FDA CRACKS DOWN ON HERBAL STEVIA: The FDA, under pressure from the powerful sugar and artificial sweetener lobby, has issued a warning letter to Celestial Seasonings for using a popular natural sweetener in some of its teas, the Organic Consumers Association reported 9/20. The letter indicates the FDA classifies the herb stevia as "unsafe", even though it is a main staple sweetener in countries like China and Japan and has been used without negative health effects by indigenous people for at least 400 years. The FDA condemns the use of the herb, noting that "enforcement action may include seizure of violative products." The FDA claims no evidence has been provided to the agency regarding the herb's safety, but OCA said the FDA has received over a thousand scientific studies regarding stevia, and all but one of them verify the safety of the herb. In sharp contrast, nearly half of the studies provided to the FDA regarding the artificial sweetener aspartame, previously owned by Monsanto, indicate serious health concerns, yet it is one of the most commonly used (and one of the most profitable) sweeteners in the US. The OCA has verified the FDA has strengthened enforcement of stevia imports at the borders. See organicconsumers.org.

 

CONS HYPED TERROR THREAT FOR FISA CHANGES. On 8/2, a breaking news report warned of a suspected terror threat against the US Capitol. Sen. Trent Lott (R-Miss.) ratcheted up the rhetoric, "ominously" advising that "Congress needed to pass changes to terrorist surveillance laws before leaving for the August recess and warned that otherwise 'the disaster could be on our doorstep.'" The Senate on 9/3 and the House on 9/4 approved the changes in the Foreign Intelligence Surveillance Act that the Bush administration demanded to enhance the government's ability to intercept the electronic communications of foreigners without a court order for at least six months. Rep. Jane Harman (D-Calif.), speaking at a FISA event 9/19 organized by the Center for American Progress Action Fund, stated that the terror claims were "part of a well-orchestrated campaign" by the administration to politicize the FISA debate.
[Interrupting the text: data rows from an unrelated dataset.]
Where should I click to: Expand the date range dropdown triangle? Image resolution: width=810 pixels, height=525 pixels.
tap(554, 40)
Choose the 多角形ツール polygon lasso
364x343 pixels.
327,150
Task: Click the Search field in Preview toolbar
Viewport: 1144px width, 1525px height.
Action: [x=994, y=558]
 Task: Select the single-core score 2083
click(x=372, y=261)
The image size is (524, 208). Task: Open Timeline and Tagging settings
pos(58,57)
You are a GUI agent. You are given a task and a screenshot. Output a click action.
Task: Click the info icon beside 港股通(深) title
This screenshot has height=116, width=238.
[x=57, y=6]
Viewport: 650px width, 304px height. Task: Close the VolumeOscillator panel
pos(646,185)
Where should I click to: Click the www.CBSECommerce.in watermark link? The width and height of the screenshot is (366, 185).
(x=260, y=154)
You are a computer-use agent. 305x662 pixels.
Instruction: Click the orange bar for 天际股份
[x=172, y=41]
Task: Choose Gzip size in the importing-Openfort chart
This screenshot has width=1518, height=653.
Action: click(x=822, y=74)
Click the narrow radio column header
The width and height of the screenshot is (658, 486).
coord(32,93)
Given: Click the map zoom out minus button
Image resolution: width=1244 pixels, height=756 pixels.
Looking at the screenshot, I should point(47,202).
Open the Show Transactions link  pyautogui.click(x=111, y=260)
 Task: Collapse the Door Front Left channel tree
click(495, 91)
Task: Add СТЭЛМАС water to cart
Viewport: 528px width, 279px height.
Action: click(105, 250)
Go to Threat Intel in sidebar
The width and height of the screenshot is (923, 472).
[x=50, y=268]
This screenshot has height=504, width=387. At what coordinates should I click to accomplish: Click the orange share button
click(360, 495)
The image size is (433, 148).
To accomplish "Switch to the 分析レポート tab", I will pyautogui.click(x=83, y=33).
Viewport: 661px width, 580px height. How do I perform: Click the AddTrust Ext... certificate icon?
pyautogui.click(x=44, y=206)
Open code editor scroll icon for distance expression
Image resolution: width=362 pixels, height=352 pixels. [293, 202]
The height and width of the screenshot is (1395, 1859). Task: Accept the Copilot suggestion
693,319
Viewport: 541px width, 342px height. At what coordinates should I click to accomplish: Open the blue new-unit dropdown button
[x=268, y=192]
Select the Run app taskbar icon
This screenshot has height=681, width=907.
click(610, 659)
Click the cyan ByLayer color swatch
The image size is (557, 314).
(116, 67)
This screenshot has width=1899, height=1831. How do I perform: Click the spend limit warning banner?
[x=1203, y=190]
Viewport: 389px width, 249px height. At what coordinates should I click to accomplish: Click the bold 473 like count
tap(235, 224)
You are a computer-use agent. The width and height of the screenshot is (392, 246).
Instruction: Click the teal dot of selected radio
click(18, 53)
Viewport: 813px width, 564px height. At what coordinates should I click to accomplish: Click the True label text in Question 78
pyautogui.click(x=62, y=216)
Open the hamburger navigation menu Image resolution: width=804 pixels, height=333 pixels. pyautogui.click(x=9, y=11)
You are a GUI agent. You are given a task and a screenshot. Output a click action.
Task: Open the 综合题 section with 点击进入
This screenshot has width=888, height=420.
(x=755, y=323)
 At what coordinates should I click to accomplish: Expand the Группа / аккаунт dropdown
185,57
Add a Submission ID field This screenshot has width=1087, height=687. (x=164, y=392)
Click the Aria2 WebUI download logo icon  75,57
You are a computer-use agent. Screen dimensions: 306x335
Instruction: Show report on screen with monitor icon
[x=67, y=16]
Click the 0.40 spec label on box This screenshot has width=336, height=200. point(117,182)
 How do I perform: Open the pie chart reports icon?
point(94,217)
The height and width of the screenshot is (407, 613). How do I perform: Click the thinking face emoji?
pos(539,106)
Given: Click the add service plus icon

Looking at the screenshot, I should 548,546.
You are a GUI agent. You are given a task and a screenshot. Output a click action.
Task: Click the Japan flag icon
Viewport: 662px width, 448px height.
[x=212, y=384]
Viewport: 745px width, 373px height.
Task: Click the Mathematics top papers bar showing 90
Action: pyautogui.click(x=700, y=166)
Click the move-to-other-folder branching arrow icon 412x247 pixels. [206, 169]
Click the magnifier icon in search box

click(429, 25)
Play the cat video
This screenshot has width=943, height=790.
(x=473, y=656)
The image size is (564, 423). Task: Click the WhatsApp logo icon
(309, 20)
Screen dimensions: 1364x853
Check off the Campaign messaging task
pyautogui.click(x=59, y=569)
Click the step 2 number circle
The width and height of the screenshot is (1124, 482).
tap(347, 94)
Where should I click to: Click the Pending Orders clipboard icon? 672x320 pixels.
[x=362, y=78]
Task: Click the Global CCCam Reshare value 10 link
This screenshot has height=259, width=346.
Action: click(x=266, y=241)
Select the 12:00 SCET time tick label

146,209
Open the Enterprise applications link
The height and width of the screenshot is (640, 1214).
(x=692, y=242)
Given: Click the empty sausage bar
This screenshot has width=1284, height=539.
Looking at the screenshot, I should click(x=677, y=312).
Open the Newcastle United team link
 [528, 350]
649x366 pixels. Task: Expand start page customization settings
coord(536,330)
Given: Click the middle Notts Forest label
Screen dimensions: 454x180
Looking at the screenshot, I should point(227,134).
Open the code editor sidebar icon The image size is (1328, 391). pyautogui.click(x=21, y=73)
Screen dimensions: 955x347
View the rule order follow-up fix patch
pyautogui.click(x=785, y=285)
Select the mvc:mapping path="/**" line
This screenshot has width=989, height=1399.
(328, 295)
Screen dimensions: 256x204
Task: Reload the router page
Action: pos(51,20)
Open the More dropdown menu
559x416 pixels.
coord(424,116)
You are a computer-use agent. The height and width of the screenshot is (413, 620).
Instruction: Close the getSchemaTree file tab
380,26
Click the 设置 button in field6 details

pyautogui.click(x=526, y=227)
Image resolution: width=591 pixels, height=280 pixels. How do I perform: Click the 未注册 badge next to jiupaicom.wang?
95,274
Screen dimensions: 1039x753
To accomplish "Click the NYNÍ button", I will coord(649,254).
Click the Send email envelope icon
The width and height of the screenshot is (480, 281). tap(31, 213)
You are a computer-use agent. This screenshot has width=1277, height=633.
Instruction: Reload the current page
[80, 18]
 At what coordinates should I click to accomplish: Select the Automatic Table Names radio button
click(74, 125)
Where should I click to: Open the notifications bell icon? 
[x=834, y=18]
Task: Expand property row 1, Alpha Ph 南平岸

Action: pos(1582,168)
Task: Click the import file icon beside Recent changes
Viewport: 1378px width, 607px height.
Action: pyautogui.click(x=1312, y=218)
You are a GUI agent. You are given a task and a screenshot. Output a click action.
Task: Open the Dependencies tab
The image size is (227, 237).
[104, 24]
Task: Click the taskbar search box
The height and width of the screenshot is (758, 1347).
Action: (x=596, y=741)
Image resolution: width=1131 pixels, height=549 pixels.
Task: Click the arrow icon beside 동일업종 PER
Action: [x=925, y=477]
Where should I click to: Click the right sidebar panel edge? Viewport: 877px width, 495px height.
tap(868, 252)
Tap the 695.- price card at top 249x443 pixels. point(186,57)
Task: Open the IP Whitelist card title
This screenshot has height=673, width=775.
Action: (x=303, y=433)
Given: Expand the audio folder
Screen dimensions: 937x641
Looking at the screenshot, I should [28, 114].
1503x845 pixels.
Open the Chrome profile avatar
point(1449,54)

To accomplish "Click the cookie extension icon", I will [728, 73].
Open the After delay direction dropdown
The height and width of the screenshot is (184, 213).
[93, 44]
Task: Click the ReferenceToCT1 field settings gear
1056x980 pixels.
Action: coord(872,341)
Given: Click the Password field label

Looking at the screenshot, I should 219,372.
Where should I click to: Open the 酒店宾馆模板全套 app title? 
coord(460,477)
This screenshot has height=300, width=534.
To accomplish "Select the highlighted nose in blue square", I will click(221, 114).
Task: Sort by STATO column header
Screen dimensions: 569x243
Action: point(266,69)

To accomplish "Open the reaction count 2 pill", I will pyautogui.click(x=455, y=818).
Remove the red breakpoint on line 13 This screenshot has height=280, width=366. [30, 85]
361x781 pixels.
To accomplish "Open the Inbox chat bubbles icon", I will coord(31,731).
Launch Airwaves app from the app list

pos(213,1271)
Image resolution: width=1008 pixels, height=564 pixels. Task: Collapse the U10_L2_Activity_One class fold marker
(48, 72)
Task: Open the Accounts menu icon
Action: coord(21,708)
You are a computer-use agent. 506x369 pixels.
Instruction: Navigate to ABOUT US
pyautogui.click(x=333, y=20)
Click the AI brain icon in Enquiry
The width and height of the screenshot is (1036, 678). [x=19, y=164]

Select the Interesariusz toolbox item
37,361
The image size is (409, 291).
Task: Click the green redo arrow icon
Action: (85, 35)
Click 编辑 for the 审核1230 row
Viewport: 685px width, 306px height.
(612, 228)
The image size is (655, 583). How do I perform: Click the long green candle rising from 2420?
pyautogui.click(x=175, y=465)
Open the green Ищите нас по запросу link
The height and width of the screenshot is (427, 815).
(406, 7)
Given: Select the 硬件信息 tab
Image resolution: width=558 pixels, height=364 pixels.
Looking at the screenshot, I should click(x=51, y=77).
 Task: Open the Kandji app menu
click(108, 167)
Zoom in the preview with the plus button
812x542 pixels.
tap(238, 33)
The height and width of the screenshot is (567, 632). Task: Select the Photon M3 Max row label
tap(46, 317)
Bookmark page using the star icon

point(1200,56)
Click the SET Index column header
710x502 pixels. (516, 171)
She referred to the efforts as part of the "Rovian strategy of using terrorism as a wedge political issue." Harman asserted that the intelligence agencies "knew" the terror claims propagated by conservative lawmakers were false: "That specific intelligence claim, it turned out, was bogus; the intelligence agencies knew that -- apparently had communicated to Congress or to relevant people that it was bogus, the source was unreliable. But that communication wasn't in any published form until the day that the Senate passed the amendments to FISA," said Harman, who chairs the Homeland Security Subcommittee on Intelligence, Information Sharing and Terrorism Risk Assessment.

 

PEACE RALLIES PLANNED. United For Peace and Justice (unitedforpeace.org) has designed 10/27 as International Day of Action for Peace. Regional demonstrations are planned for Boston, Chicago, Jonesborough, Tenn., Los Angeles, New Orleans, New York City, Orlando, Philadelphia, Salt Lake City, San Francisco, and Seattle.